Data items

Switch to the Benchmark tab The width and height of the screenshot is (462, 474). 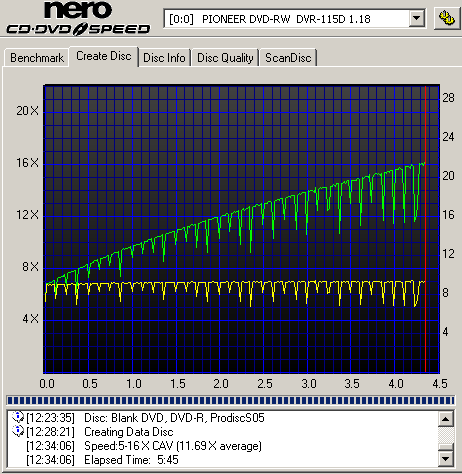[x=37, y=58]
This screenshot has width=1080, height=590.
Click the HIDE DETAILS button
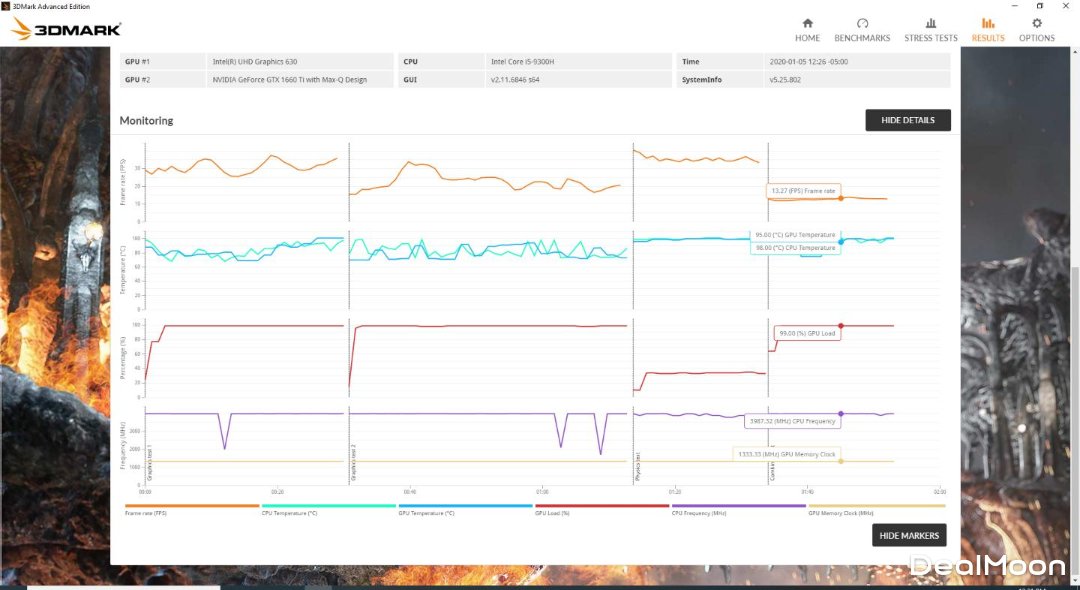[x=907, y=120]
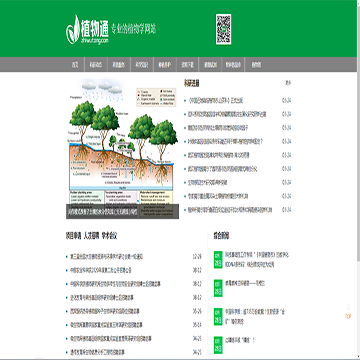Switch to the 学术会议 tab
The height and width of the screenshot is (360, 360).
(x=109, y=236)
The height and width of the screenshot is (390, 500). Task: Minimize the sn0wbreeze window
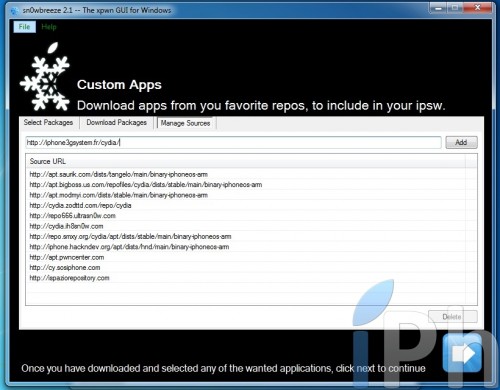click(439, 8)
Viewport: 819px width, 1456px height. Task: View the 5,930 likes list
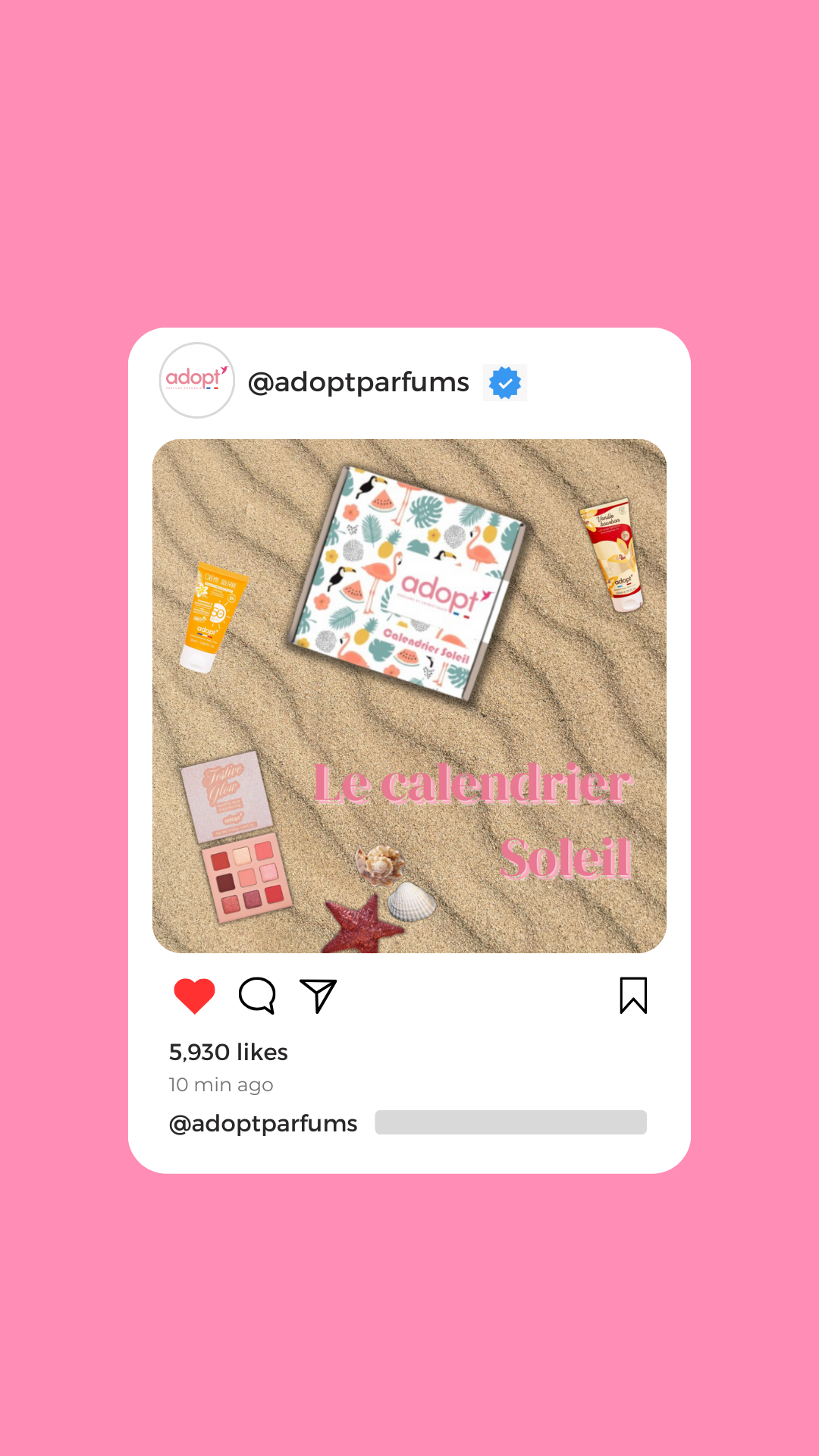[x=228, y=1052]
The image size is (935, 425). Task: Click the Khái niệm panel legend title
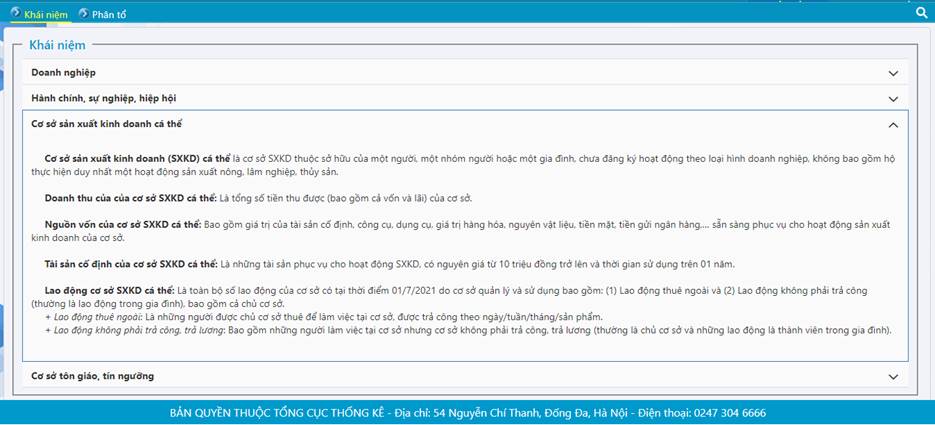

**Problem statement**
Without the pictures, transcribe exactly the lines above from the one containing "Viewport: 819px width, 1456px" through the last.

**Answer**
Viewport: 819px width, 1456px height. Task: View the 5,930 likes list
[x=228, y=1052]
The image size is (935, 425). Task: Click the Khái niệm panel legend title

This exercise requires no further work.